Isolation Pros and Cons

In a recent NY Times column, Pauline Chen discussed the downside of isolating patients with serious infections. She described an all too familiar scenario of a man who had a multidrug resistant infection of the abdominal wall and gradually withdrew from life as caregivers, frustrated by the elaborate isolation precaution rituals [gowns, gloves and sometimes masks], stopped interacting with him. I have observed many other problems with the isolation process.

The hospital infection control staff is quick to post signs isolating patients with methicillin-resistant staph aureus [MRSA] but other types of infections such as methicillin-sensitive staph aureus [MSSA] do not seem to require isolation. I don’t quite understand that philosophy. MSSA is just as virulent as MRSA. MRSA is simply harder to eradicate.

Most hospitals have a policy that if a patient has ever had MRSA, he must be isolated even if there is no evidence that he has a current active infection. Yes, he may be a carrier of MRSA, but so might any other patient [or by the way, hospital employee] who has not been tested for the organism. I recently took care of a patient who had a history of an MRSA urinary tract infection [UTI] many years ago. She was dutifully placed on isolation despite no proof that she was actively infected with or carrying MRSA.

In certain areas of the hospital such as the emergency department, radiology and the operating room, it is very difficult to maintain isolation due to the geography of those areas, the lack of familiarity with the details of the patient’s past history and the logistics of cleaning the radiology suite every time an isolation patient visits that area. For example, the patient with the previous MRSA UTI was not isolated in the ED because the information about the previous MRSA UTI was unknown to the ED staff.

At times the non-clinical personnel violate the isolation protocol perhaps unknowingly. Housekeeping people seem well-schooled but dietary workers remove food trays from isolation rooms and place them on carts with non-isolation trays. The uncovered trays are returned to the kitchen on elevators and through hallways.

If I visit an isolation patient and change a dressing while wearing gloves and without touching the patient’s bed or linens with my body, why must I wear a gown? Can staph jump and if so, how far?

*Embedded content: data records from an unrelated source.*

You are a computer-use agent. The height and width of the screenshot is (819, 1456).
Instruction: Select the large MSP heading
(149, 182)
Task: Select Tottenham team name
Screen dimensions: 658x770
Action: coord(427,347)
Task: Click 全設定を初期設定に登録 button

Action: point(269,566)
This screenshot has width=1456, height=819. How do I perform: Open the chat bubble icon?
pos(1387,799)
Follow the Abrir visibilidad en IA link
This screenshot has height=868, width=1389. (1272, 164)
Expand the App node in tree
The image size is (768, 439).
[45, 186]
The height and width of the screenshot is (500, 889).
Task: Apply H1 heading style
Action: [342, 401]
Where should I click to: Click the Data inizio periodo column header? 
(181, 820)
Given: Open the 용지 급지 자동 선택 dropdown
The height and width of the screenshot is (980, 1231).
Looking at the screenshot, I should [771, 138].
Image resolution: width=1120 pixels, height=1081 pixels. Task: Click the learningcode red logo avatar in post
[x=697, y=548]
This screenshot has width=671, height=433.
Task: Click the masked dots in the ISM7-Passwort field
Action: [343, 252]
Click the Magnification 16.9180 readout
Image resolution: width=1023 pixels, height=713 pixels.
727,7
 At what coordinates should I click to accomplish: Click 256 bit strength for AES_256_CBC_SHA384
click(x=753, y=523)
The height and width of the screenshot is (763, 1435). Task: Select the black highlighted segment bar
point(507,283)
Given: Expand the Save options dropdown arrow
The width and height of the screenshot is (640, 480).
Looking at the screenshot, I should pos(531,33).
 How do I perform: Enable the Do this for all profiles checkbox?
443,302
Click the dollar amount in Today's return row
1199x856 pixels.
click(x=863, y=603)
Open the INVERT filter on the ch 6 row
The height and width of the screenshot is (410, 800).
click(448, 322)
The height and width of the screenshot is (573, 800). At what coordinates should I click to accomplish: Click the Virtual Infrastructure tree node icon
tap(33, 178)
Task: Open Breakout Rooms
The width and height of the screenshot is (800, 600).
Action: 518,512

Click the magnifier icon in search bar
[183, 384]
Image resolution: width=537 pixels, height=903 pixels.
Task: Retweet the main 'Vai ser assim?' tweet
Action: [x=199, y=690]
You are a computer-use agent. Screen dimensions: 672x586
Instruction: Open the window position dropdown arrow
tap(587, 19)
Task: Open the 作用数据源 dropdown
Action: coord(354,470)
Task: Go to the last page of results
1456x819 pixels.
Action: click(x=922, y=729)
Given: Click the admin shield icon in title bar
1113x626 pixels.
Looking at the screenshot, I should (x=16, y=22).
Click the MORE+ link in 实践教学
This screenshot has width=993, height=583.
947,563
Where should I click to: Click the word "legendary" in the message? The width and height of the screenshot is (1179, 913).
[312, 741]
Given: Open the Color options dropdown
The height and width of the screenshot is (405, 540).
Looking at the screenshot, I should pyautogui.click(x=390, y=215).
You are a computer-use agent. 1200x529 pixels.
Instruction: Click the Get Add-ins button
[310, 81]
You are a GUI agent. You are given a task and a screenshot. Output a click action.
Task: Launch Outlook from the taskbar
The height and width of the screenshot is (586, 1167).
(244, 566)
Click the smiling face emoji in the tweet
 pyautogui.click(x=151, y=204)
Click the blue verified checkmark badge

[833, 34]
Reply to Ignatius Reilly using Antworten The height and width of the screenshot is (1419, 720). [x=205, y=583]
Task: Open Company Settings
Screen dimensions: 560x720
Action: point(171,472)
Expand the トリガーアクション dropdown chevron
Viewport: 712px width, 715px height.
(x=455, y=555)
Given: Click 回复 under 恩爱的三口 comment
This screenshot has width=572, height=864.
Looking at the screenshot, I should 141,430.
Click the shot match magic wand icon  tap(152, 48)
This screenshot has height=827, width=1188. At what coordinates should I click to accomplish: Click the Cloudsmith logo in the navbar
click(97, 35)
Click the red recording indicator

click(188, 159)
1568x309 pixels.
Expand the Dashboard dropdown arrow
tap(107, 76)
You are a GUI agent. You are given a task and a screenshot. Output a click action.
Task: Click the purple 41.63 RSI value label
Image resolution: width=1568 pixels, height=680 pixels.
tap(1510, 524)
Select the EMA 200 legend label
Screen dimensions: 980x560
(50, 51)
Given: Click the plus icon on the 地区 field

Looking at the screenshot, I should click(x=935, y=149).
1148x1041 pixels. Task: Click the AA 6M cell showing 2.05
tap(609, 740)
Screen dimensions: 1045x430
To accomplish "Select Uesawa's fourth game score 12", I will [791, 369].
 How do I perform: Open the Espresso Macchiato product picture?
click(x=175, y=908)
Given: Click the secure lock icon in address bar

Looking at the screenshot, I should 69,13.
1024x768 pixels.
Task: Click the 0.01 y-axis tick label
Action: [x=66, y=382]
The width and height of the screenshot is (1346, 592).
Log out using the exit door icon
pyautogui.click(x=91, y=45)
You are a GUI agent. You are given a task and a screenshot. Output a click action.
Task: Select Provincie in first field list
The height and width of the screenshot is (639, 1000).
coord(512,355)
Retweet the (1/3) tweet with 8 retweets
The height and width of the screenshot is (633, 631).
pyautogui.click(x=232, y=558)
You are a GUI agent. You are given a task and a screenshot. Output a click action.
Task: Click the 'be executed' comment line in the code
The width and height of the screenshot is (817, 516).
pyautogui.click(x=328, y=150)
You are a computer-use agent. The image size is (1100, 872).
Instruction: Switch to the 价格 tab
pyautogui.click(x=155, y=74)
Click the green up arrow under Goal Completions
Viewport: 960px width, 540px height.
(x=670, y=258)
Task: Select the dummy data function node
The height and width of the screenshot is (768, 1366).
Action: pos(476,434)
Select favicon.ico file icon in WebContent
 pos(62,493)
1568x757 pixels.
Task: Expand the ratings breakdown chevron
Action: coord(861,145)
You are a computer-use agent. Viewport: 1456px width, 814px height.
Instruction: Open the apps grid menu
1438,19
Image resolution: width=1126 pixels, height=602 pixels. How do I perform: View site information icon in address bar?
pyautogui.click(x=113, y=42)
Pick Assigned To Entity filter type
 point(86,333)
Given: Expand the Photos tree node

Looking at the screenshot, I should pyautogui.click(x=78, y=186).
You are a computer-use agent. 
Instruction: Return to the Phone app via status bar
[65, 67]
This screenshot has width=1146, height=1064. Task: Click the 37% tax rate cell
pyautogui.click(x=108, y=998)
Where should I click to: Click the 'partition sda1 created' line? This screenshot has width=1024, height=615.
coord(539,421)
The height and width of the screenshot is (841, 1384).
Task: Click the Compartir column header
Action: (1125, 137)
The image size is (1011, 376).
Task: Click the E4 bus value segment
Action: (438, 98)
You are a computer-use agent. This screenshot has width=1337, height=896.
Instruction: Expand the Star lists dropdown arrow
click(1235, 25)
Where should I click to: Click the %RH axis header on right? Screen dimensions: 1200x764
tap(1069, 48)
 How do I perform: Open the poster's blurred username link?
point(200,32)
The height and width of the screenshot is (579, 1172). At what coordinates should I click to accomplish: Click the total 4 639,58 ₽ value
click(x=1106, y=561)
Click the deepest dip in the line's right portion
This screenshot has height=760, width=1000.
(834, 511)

I agree with one of the points Dr. Chen made in her article which is that all the fuss about isolation may cause the staff to miss the big picture. There needs to be a compromise between the strict but difficult to comply with and often breeched isolation policies and the need to see and relate to the patients. Perhaps the solution of gloves when examining all patients would suffice for even MRSA patients.